Stated task
Filter the records below and copy each line that contains the string "timeframe", treating uppercase and lowercase letters as different.

— Start of Records for the task —

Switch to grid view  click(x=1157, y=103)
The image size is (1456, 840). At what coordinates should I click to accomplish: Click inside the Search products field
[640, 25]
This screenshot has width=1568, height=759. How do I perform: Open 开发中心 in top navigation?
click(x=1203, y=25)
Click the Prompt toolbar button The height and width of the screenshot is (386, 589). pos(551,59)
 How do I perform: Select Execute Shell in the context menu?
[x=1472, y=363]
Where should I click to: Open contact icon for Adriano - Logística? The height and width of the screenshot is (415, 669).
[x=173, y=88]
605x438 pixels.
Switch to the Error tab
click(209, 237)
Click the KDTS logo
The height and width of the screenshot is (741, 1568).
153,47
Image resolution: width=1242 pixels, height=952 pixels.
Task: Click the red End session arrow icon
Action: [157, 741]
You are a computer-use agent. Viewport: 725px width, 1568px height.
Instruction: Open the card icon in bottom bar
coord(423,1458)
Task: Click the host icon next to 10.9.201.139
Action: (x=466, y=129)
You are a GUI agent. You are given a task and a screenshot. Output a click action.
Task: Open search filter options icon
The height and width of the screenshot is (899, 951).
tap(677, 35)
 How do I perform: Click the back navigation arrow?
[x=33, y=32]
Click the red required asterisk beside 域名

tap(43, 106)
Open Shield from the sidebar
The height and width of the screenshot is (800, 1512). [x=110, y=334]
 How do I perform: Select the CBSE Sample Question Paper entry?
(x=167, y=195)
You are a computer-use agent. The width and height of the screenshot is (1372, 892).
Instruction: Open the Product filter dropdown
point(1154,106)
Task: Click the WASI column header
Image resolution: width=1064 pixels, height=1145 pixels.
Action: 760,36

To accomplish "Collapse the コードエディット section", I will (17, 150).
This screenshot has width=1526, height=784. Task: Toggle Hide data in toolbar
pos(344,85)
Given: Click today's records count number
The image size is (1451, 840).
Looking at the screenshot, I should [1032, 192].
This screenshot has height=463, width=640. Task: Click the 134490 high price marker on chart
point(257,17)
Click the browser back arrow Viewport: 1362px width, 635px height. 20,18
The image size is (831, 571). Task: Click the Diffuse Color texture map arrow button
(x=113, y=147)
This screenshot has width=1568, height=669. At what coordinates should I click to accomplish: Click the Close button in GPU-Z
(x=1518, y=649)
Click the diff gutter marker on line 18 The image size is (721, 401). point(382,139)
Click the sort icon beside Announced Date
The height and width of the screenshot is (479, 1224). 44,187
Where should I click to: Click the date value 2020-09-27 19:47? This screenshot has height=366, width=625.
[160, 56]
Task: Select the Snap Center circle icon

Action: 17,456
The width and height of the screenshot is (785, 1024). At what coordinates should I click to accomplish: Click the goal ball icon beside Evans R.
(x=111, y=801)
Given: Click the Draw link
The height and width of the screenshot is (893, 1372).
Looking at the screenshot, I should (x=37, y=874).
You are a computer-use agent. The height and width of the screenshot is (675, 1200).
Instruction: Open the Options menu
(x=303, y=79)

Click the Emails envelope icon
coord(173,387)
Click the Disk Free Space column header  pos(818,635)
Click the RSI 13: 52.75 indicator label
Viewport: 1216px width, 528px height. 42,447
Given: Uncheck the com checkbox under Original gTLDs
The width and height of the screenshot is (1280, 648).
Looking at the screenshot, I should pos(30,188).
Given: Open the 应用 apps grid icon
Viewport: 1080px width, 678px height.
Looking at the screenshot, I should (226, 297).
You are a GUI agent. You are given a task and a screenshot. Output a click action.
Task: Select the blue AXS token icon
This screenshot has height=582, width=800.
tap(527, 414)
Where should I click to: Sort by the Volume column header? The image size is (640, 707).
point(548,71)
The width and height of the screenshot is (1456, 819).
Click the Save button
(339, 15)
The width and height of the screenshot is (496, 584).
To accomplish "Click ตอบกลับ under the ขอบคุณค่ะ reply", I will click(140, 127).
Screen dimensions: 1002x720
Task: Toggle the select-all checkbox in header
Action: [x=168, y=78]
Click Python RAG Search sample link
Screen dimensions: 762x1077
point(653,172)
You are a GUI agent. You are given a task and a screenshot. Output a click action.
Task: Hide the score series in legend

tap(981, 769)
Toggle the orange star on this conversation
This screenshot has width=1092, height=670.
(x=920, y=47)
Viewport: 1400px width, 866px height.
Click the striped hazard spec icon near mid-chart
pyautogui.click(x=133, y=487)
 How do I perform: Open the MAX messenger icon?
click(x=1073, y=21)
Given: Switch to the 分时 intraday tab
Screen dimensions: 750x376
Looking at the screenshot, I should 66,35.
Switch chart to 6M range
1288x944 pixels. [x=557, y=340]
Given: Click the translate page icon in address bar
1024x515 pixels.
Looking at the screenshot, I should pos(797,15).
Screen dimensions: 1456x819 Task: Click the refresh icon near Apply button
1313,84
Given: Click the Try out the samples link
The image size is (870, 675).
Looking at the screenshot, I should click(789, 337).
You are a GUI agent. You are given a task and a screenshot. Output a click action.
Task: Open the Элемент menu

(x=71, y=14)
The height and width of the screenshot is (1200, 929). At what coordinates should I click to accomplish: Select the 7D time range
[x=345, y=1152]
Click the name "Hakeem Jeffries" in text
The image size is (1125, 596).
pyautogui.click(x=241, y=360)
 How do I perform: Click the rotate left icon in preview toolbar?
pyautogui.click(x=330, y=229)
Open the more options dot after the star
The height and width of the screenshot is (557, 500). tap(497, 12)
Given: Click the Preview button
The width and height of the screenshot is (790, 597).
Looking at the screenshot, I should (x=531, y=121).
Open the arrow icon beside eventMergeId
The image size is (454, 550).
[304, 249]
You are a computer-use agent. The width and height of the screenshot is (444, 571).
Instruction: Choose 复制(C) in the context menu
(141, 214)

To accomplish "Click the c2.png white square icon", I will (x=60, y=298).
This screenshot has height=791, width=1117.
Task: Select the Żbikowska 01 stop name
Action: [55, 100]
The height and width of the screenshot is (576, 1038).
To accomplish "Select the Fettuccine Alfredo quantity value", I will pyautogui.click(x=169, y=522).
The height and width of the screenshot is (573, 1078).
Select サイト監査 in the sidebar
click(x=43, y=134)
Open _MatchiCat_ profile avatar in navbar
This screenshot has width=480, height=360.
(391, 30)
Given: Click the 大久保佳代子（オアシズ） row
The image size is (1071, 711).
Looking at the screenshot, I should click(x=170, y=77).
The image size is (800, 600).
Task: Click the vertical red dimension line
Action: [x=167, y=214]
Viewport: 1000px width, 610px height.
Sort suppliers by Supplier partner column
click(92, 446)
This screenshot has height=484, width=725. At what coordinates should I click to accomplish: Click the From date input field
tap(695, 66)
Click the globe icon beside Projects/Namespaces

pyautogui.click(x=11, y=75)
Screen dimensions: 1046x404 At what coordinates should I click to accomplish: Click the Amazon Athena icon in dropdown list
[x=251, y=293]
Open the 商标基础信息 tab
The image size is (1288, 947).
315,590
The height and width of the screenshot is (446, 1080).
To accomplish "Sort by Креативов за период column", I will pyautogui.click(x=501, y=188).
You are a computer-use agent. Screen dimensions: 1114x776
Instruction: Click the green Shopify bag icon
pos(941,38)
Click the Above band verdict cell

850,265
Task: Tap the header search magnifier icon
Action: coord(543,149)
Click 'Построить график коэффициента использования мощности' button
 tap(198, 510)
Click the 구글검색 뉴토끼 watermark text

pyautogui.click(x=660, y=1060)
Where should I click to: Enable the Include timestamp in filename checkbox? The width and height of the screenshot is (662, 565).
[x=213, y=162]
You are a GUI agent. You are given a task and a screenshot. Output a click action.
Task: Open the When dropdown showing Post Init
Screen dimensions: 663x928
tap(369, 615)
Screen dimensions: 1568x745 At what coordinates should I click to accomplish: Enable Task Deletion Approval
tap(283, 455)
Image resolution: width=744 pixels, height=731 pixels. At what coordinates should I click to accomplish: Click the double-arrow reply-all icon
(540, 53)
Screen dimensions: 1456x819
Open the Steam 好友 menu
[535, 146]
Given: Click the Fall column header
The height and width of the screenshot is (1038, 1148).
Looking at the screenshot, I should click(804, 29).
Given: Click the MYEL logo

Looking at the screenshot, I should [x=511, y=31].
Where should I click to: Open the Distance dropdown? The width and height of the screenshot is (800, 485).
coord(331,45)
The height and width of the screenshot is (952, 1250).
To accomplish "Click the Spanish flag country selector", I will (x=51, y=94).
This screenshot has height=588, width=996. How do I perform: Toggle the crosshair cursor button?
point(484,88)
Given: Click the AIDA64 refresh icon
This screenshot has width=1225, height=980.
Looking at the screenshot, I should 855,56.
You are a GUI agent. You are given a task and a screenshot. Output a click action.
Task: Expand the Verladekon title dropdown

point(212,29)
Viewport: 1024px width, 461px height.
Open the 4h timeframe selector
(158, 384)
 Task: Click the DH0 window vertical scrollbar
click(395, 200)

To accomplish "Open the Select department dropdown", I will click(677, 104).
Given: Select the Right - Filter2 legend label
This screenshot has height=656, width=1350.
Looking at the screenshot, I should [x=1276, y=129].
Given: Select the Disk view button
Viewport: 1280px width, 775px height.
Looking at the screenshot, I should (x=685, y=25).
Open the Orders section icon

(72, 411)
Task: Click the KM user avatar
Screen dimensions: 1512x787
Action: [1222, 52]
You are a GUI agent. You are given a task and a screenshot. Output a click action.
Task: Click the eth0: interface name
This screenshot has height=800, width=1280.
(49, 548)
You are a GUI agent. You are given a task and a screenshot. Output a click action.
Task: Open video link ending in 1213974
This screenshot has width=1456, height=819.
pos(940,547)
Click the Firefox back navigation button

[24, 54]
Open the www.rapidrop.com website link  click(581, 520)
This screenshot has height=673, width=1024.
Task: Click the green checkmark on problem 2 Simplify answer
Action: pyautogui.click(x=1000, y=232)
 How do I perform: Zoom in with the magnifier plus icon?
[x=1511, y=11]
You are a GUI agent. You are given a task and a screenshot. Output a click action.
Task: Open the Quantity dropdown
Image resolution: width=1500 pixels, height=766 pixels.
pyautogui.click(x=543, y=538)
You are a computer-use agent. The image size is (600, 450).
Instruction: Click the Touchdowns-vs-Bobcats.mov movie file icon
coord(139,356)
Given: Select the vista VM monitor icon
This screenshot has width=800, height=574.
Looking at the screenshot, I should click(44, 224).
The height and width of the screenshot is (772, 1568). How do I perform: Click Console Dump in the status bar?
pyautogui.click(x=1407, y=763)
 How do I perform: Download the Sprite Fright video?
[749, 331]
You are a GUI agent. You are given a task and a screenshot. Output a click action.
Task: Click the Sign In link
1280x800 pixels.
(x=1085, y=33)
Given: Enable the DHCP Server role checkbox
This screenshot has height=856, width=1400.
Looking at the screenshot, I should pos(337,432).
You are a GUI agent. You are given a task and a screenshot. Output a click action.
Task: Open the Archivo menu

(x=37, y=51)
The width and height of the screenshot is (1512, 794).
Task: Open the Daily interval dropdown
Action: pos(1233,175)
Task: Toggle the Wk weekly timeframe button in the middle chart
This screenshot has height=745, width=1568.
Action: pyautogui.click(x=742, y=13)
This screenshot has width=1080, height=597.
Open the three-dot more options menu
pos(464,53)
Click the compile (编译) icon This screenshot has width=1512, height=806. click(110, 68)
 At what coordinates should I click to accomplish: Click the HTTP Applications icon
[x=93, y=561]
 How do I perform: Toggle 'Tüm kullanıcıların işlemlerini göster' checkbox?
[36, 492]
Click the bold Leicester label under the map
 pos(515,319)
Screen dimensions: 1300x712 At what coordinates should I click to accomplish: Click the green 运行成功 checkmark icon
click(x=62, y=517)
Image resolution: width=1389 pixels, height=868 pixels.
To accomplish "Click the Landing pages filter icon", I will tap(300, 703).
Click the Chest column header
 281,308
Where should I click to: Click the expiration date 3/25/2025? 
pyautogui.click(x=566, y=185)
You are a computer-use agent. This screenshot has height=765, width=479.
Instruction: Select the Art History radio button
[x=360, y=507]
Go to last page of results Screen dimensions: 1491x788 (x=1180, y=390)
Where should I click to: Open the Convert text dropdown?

— End of Records for the task —

Complete response
Open the 4h timeframe selector
Task: Toggle the Wk weekly timeframe button in the middle chart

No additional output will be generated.